Can you change "quote block" to "blockquote" in the data below, keep everything else the same, and leave the pictures out?

[A block of data]
....

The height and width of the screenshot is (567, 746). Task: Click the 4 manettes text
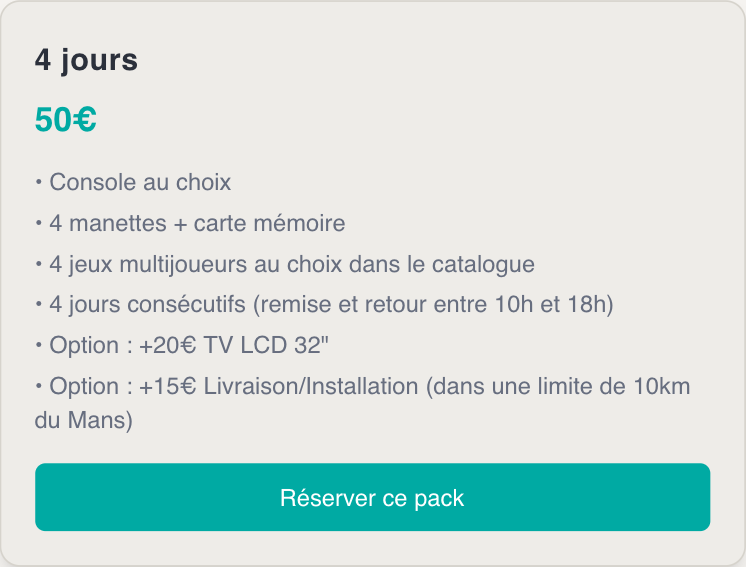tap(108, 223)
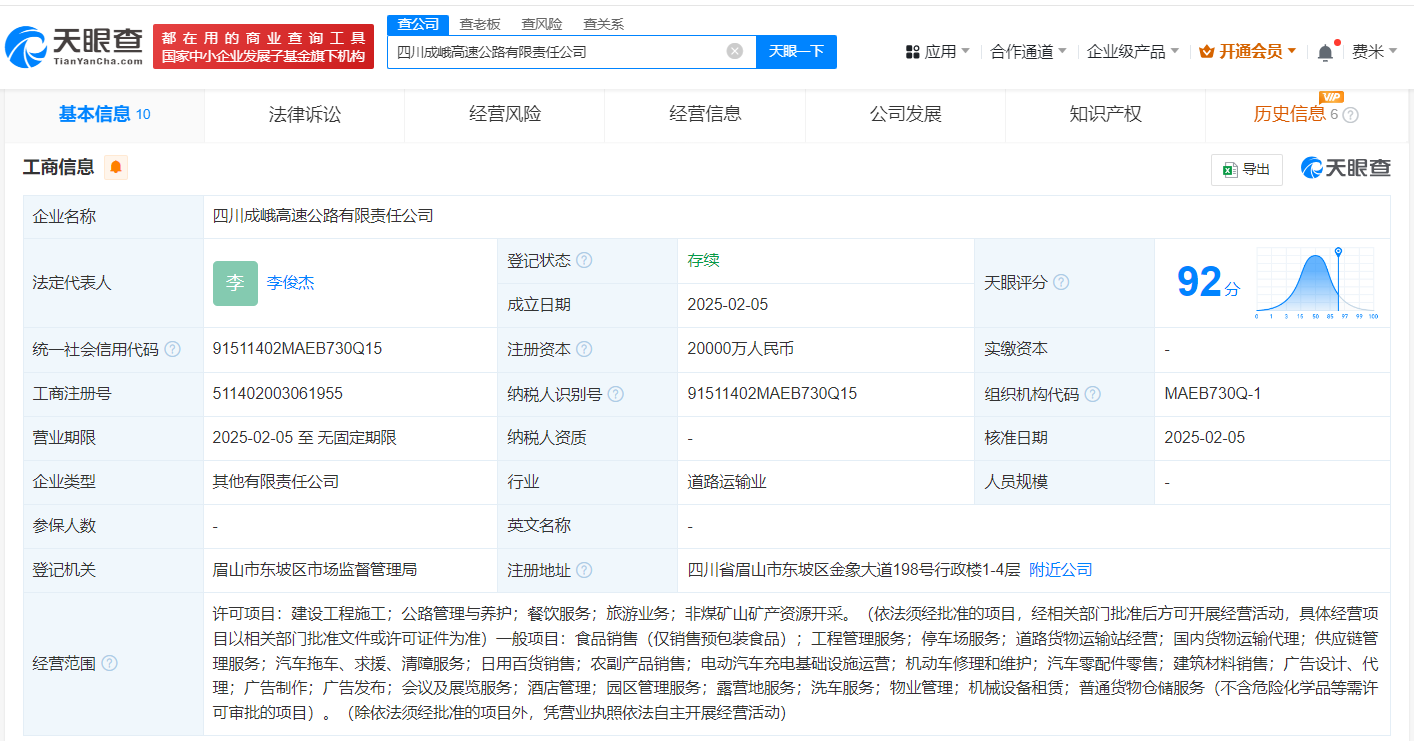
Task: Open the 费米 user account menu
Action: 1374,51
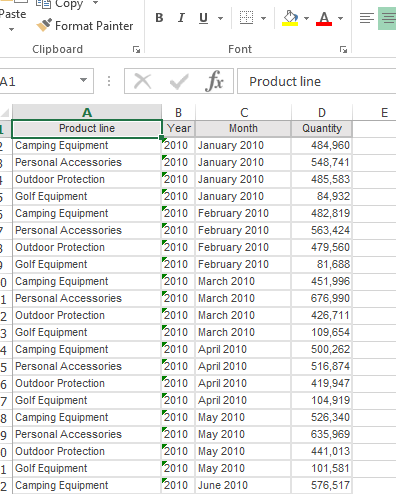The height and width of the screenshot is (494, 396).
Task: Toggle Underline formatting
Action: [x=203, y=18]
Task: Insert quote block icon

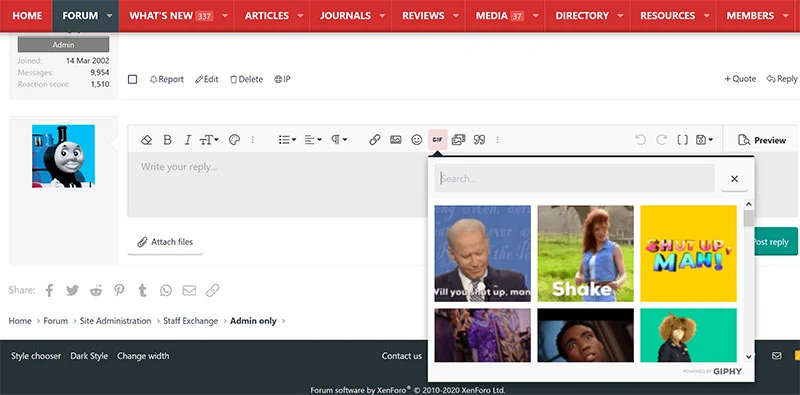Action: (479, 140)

....

◆ **Solution**
The height and width of the screenshot is (567, 746). Task: Click the 4 manettes text
tap(108, 223)
Task: Open the 费米 user account menu
Action: 1374,51
The height and width of the screenshot is (494, 396).
Task: Toggle Underline formatting
Action: [x=203, y=18]
Task: Insert blockquote icon

Action: (479, 140)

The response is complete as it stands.